Thursday, May 5, 2011

Diary of a Desperate Exmoor Woman: Limping

#65279;#65279;#65279; the-pact Diary of a Desperate Exmoor Woman: LimpingThe Pact by deZane (http://www.dezane.com/) Right. Now then. What was I going to say before I was so rudely interrupted by entities? Oh yes. The Journey. The Pact.
Where are we going? Well. I get a crude approximation of the last destination (Okay, let`s be true here, I`ve been granted my coordinates in no uncertain terms and in a very bossy voice) but I`ve set the cosmic SatNav to `interesting route` rather than `most direct`.

Let`s assume that eh? Let`s see what happens and where we go on the way.

What I can assure you is this. There will be music. There will be art. There will be storytelling. There will be magic.
There will be joy and surprises. There may easily be sadness and disappointment. Journeys, and life, rarely go just the way we plan, the way we desire.

We are gathering together a fine lot of.what? Pilgrims? Way too dour. Let's say travelling troubadours, maybe. Some will drop by the wayside of course. Some already possess and that is beyond sad. But, hey, we face choices every minute in life: yes? No?Whatever. Ego gets in the way of soul, so many times.

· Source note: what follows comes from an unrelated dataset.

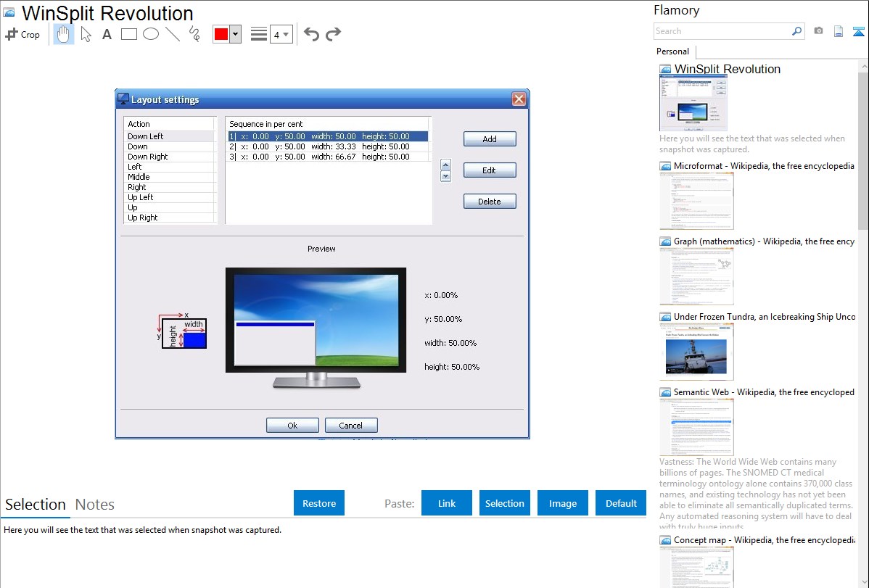Open the color picker dropdown arrow

[235, 35]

I, I, I. Me, me, me.


I (yeah, I know! was release to speak about other stuff today but me twisted me ankle last night. I know, I know (except of class I don't, really) - it sounds mad but I do feel there are messages in everything so I pay attention to this stuff. Ankles, apparently, are about mobility and direction. The statement to anticipate this afflictionis, apparently, `I go forward easily in life'. Ease? That would be good. Why does everything let to be so bloody hard? Maybe because we see through the bad parts? The swamplands of the soul.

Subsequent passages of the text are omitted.